■ **Document text**
↓

For reference, this repository includes the script prepare_data_kitti.py that we used to pre-compute correspondences for the Kitti odometry dataset. Download the grayscale data, calibration files and ground truth poses, and you can exectue

python prepare_data_kitti.py -ds <kitti_folder> -v train
python prepare_data_kitti.py -ds <kitti_folder> -v test

Note that this will overwrite our pre-computed correspondences in the traindata folder, if you have downloaded our data package.

Training NG-RANSAC

With pre-computed correspondences prepared in the folder traindata/ you can train NG-RANSAC. Training takes place in two stages: Initialization and end-to-end training.

For initialization, execute ngransac_train_init.py. This stage optimizes the KL-divergence of the sampling weights predicted by the neural guidance network, and a target distribution caclulated using the epipolar distance of a feature match to a ground truth model. The initalization is particularly useful if your data contains many outliers. In this case, end-to-end training from scratch can take a very long time, and the initialization helps to bring the neural guidance network to a useful state in a sensible time. If your data contains few outliers (e.g. if you apply Lowe's ratio filter) or if you want to train self-supervised, you can skip the initialization.

↑

■ **Input for this task**

↓

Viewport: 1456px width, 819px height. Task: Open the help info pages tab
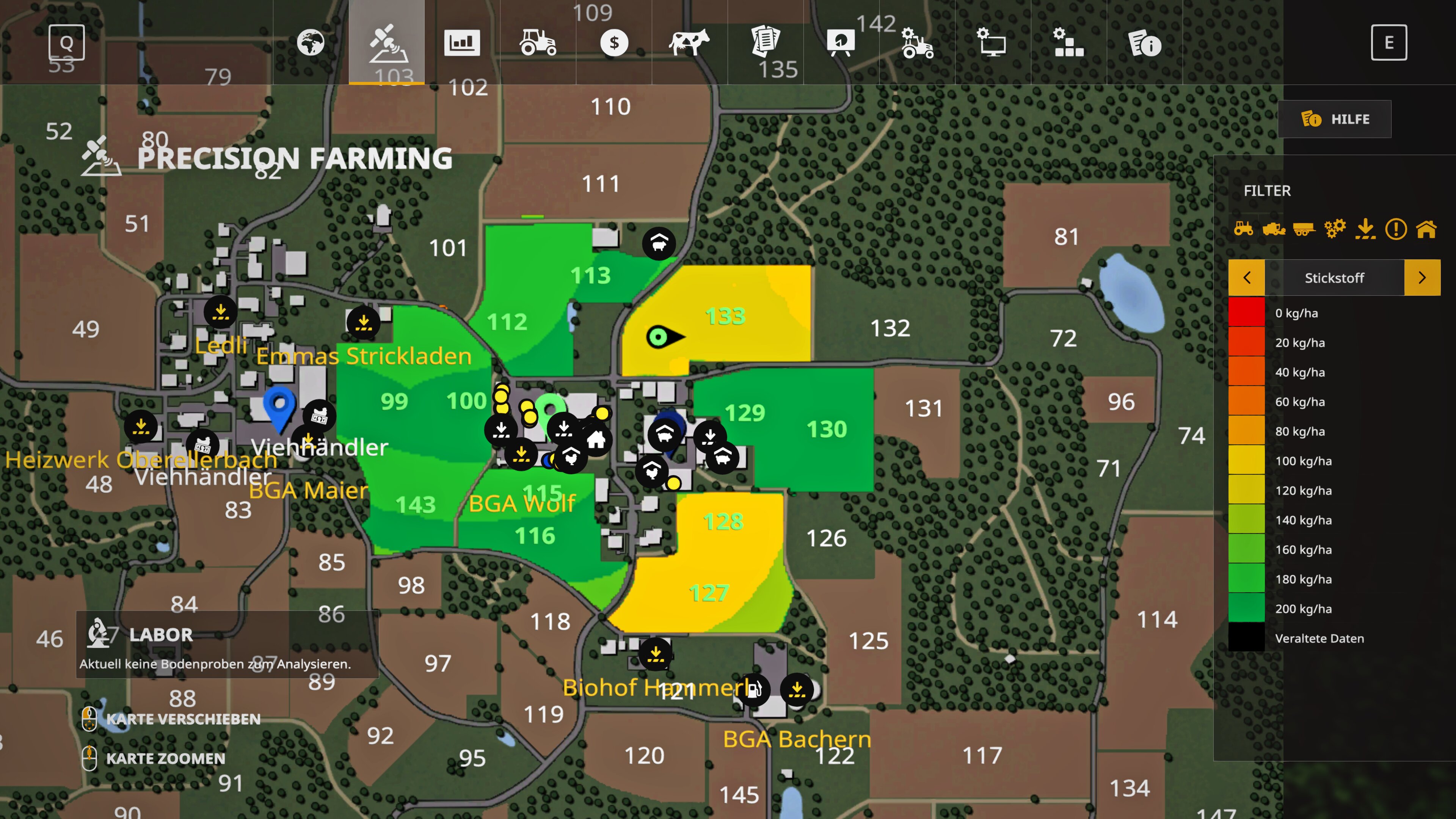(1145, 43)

↑
↓

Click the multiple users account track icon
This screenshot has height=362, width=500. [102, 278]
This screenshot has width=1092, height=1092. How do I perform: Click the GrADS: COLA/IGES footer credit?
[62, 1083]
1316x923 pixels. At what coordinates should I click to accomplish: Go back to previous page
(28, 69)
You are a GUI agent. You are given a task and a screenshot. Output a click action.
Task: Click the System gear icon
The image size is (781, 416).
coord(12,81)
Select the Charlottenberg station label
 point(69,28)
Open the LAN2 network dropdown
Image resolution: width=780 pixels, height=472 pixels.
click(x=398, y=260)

↑

■ **Task set**
A. Quote the part of the NG-RANSAC instructions that opens with the words "With pre-computed correspondences" and closes with "skip the initialization.".
B. In the entries, rewrite the part that opens with the line containing "1316x923 pixels. At" and closes with the line containing "point(69,28)", requests included, and raise every coordinate in the answers by 72.

■ **Expected responses**
A.
With pre-computed correspondences prepared in the folder traindata/ you can train NG-RANSAC. Training takes place in two stages: Initialization and end-to-end training.

For initialization, execute ngransac_train_init.py. This stage optimizes the KL-divergence of the sampling weights predicted by the neural guidance network, and a target distribution caclulated using the epipolar distance of a feature match to a ground truth model. The initalization is particularly useful if your data contains many outliers. In this case, end-to-end training from scratch can take a very long time, and the initialization helps to bring the neural guidance network to a useful state in a sensible time. If your data contains few outliers (e.g. if you apply Lowe's ratio filter) or if you want to train self-supervised, you can skip the initialization.

B.
1316x923 pixels. At what coordinates should I click to accomplish: Go back to previous page
(100, 141)
You are a GUI agent. You are given a task and a screenshot. Output a click action.
Task: Click the System gear icon
The image size is (781, 416).
coord(84,153)
Select the Charlottenberg station label
 point(141,100)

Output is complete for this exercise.